The Florida Highway Patrol said Woods was alone in his 2009 Cadillac when he pulled out of his driveway from his mansion at Isleworth, a gated waterfront community just outside Orlando.

The patrol reported Woods' injuries as serious, although Woods spokesman Glenn Greenspan issued a statement that Woods was treated and released.

The patrol said alcohol was not involved, although the accident remains under investigation and charges could be filed.

Left unanswered was where Woods was going at that hour. Greenspan and agent Mark Steinberg said there would be no comment beyond the short statement of the accident on Woods' Web site.

Woods, coming off a two-week trip to China and Australia earlier this month, is host of the Chevron World Challenge in Thousand Oaks, Calif., which starts Thursday. He is scheduled to have his press conference Tuesday afternoon at Sherwood Country Club. Steinberg said he did not know if Woods planned to play next week.

The accident report was not released until nearly 12 hours after Woods was injured. Patrol spokesman Kim Montes said the accident did not meet the criteria of a serious crash, and the FHP only put out a press release because of inquiries from local media.

Montes said the patrol reports injuries as serious if they require more than minor medical attention.

Air bags in the SUV did not deploy.

Investigators still have not had a chance to speak to Woods, but when they do, "we will ask him everything," Montes said. "We just haven't had a chance to do so because he was being medically treated."

Montes said charges could be filed if there was a clear traffic violation, although troopers still do not know what caused Woods' SUV to hit the hydrant and the tree.

Woods' $2.4 million home is part of an exclusive subdivision near Orlando, a community set on an Arnold Palmer-designed golf course and a chain of small lakes. The neighborhood, which is fortified with high brick walls and has its own security force, is home to CEOs and other sports stars such as the NBA's Shaquille O'Neal. 

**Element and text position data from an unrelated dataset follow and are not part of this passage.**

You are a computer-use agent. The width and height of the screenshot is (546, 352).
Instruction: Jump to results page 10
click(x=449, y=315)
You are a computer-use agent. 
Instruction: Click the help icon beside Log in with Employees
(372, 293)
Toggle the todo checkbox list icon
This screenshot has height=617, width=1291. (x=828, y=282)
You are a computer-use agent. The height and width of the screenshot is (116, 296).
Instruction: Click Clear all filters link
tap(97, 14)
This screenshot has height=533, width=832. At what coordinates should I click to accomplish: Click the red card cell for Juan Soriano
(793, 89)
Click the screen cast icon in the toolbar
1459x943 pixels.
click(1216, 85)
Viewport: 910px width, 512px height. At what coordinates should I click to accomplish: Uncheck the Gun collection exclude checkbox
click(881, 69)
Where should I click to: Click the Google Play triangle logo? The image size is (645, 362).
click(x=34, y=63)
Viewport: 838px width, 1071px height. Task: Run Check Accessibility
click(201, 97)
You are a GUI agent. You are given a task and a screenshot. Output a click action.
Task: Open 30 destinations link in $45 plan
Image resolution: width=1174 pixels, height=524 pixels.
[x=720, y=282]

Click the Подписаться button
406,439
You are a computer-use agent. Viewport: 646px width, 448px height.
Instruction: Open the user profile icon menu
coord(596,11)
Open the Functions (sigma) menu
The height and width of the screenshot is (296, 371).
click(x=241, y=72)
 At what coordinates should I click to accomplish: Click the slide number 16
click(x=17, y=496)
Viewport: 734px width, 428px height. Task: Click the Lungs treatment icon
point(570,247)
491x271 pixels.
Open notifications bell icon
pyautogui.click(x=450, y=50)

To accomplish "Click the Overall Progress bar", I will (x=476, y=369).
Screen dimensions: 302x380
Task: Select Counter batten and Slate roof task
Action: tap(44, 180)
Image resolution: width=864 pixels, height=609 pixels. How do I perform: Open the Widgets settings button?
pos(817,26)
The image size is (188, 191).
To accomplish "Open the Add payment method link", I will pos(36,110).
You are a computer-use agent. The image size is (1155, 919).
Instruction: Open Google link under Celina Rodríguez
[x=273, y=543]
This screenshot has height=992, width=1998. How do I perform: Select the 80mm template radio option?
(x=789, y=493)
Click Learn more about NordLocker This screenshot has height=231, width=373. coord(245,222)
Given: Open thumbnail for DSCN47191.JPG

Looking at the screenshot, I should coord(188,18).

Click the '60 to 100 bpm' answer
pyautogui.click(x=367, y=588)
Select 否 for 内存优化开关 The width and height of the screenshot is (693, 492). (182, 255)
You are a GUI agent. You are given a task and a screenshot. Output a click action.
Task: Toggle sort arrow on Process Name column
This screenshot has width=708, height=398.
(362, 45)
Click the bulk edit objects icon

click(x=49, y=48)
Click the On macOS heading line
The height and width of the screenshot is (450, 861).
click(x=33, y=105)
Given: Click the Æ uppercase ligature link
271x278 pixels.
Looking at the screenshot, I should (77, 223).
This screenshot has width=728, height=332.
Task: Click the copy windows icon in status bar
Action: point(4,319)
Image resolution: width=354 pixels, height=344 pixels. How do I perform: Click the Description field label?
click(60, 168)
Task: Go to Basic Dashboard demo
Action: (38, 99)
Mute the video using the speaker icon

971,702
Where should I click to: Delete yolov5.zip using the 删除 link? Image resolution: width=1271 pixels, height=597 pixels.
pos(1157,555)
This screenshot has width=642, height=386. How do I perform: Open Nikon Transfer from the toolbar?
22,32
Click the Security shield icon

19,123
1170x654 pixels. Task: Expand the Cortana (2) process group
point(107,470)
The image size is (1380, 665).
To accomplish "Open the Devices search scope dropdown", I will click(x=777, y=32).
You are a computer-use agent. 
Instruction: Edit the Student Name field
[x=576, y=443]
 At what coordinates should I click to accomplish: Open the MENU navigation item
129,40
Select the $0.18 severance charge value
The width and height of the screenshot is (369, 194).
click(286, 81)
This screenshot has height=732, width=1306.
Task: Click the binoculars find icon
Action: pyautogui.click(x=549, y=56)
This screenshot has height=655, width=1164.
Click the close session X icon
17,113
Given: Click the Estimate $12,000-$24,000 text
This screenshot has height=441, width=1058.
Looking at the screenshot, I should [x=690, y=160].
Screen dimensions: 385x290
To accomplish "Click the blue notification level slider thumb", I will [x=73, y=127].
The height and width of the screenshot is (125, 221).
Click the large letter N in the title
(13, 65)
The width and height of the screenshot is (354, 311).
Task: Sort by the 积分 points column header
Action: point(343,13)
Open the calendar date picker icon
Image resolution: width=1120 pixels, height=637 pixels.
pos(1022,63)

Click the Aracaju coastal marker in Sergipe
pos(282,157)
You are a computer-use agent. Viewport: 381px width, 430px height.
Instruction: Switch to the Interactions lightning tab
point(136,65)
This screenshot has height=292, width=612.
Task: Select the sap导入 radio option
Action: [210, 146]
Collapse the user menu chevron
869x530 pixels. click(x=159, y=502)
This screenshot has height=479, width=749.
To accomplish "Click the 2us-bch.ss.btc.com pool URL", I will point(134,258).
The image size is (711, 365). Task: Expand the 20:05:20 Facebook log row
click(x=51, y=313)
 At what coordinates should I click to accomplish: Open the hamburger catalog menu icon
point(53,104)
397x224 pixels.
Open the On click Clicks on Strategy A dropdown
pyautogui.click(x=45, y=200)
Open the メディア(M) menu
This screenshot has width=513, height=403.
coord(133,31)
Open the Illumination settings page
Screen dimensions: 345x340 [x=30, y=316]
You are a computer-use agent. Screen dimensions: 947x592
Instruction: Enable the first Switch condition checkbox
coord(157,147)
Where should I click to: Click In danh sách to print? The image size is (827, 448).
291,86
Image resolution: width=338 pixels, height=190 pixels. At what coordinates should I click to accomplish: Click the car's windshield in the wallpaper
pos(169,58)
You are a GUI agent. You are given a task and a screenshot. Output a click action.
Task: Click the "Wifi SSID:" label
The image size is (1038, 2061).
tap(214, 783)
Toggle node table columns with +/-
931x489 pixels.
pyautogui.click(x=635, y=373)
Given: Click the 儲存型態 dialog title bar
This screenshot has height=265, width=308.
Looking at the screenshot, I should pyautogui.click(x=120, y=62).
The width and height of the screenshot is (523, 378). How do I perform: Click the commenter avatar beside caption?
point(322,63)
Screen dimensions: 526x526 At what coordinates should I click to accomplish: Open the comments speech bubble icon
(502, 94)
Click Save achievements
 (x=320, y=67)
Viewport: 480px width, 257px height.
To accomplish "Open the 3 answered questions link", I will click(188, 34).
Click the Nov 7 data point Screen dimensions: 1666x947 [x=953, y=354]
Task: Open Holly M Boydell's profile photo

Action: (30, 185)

The Orlando Sentinel reported that an orange and white barricade sat on top of a hole in front of Woods' home. About 10 feet away, there was a tire track near an oak tree in his neighbor's yard. The tree had a few scuff marks but was largely unscathed. 

Woods, who has won 82 times around the world and 14 majors, attended the Stanford-Cal football game last Saturday, where he tossed the coin at the start of the game and was inducted into Stanford's sports Hall of Fame at halftime. 

He won six times this year after missing eight months recovering from reconstructive surgery on his left knee. Even though he failed to win a major, Woods said he considered this a successful year because he did not know how his knee would respond. 

___ 

Doug Ferguson reported from Jacksonville, Fla. Associated Press writers Tamara Lush and Lisa Orkin Emmanuel in Miami contributed to this report
source Police chief: Woods' wife helped after accident - Yahoo! News

I've also heard reports this happened after a fight with his wife. They said it on the news that means it true?


----------



## broken tee (Jan 13, 2008)

I know they're looking into the possibility of a domestic dispute. On a humorous note was she chasing him with the club if she was whoa I can see why he was getting out of town:dunno: We'll have to see monday what the police come up with.


----------



## 373 (Jun 9, 2006)

He's supposed to be interviewed by the Florida State Troopers today, or maybe he'll make a statement to the press. Sooner or later, it will all come out, whether we hear the truth initially or not. Personally, I feel sorry for Tiger. His life in a fish bowl makes even the most trivial thing a huge media event. Maybe that's why his boat is called, "Solitude"... He just isn't allowed to lead life in a normal way like the rest of us, just because he can hit a golf ball.


----------



## Up North (Jul 3, 2008)

yeah hopefully there's an easy explanation for what happened, although that seems unlikely. I'm not a big Tiger supporter but at the same time I'd hate for this to turn into something that would paint him in a demeaning light. I've always thought of Tiger as one that put family first, I just hope that remains the case as this thing unfolds.

Buck


----------



## broken tee (Jan 13, 2008)

Up North said:


> yeah hopefully there's an easy explanation for what happened, although that seems unlikely. I'm not a big Tiger supporter but at the same time I'd hate for this to turn into something that would paint him in a demeaning light. I've always thought of Tiger as one that put family first, I just hope that remains the case as this thing unfolds.
> 
> Buck


I'm hoping it has nothing to do drugs or booze plus a family argument. His image is important to a lot of young people.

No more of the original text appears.